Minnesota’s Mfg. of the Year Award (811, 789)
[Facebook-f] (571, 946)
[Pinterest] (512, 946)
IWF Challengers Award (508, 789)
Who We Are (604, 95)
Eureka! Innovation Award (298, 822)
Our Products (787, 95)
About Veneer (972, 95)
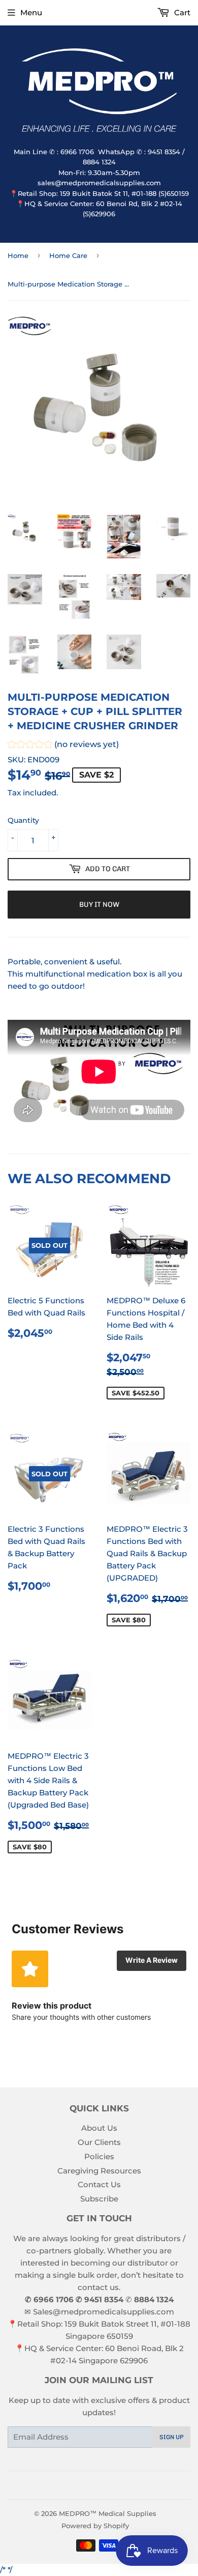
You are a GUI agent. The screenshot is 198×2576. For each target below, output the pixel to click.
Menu (31, 12)
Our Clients (99, 2142)
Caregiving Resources (99, 2171)
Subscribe (99, 2198)
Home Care (68, 255)
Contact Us (99, 2184)
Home (18, 255)
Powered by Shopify (95, 2526)
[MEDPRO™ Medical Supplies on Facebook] (79, 2485)
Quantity (23, 820)
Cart (181, 12)
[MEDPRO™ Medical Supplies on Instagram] (96, 2485)
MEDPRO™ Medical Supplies (107, 2513)
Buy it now (99, 904)
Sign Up (171, 2437)
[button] (63, 746)
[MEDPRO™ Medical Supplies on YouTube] (114, 2485)
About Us (99, 2128)
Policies (99, 2156)
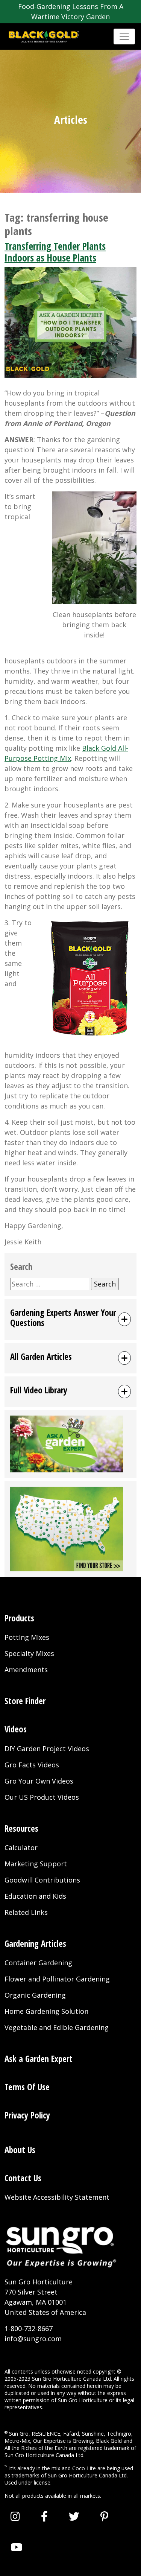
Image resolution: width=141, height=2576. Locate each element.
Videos (16, 1729)
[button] (70, 1319)
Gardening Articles (35, 1943)
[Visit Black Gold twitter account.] (74, 2516)
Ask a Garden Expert (39, 2059)
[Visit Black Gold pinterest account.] (104, 2516)
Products (19, 1618)
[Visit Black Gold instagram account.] (15, 2516)
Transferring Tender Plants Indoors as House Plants (55, 252)
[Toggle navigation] (124, 36)
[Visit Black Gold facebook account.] (44, 2516)
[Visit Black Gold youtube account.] (17, 2547)
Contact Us (23, 2178)
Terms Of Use (27, 2087)
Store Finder (25, 1701)
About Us (20, 2150)
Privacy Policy (27, 2115)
....
» **TASK OBJECTIVE**
Leaving the pictures out, write out all the material above exactly.

» **RESPONSE**
Minnesota’s Mfg. of the Year Award (811, 789)
[Facebook-f] (571, 946)
[Pinterest] (512, 946)
IWF Challengers Award (508, 789)
Who We Are (604, 95)
Eureka! Innovation Award (298, 822)
Our Products (787, 95)
About Veneer (972, 95)
You are a GUI agent. The screenshot is 198×2576. For each target below, output the pixel to click.
Menu (31, 12)
Our Clients (99, 2142)
Caregiving Resources (99, 2171)
Subscribe (99, 2198)
Home Care (68, 255)
Contact Us (99, 2184)
Home (18, 255)
Powered by Shopify (95, 2526)
[MEDPRO™ Medical Supplies on Facebook] (79, 2485)
Quantity (23, 820)
Cart (181, 12)
[MEDPRO™ Medical Supplies on Instagram] (96, 2485)
MEDPRO™ Medical Supplies (107, 2513)
Buy it now (99, 904)
Sign Up (171, 2437)
[button] (63, 746)
[MEDPRO™ Medical Supplies on YouTube] (114, 2485)
About Us (99, 2128)
Policies (99, 2156)
Image resolution: width=141, height=2576. Locate each element.
Videos (16, 1729)
[button] (70, 1319)
Gardening Articles (35, 1943)
[Visit Black Gold twitter account.] (74, 2516)
Ask a Garden Expert (39, 2059)
[Visit Black Gold pinterest account.] (104, 2516)
Products (19, 1618)
[Visit Black Gold instagram account.] (15, 2516)
Transferring Tender Plants Indoors as House Plants (55, 252)
[Toggle navigation] (124, 36)
[Visit Black Gold facebook account.] (44, 2516)
[Visit Black Gold youtube account.] (17, 2547)
Contact Us (23, 2178)
Terms Of Use (27, 2087)
Store Finder (25, 1701)
About Us (20, 2150)
Privacy Policy (27, 2115)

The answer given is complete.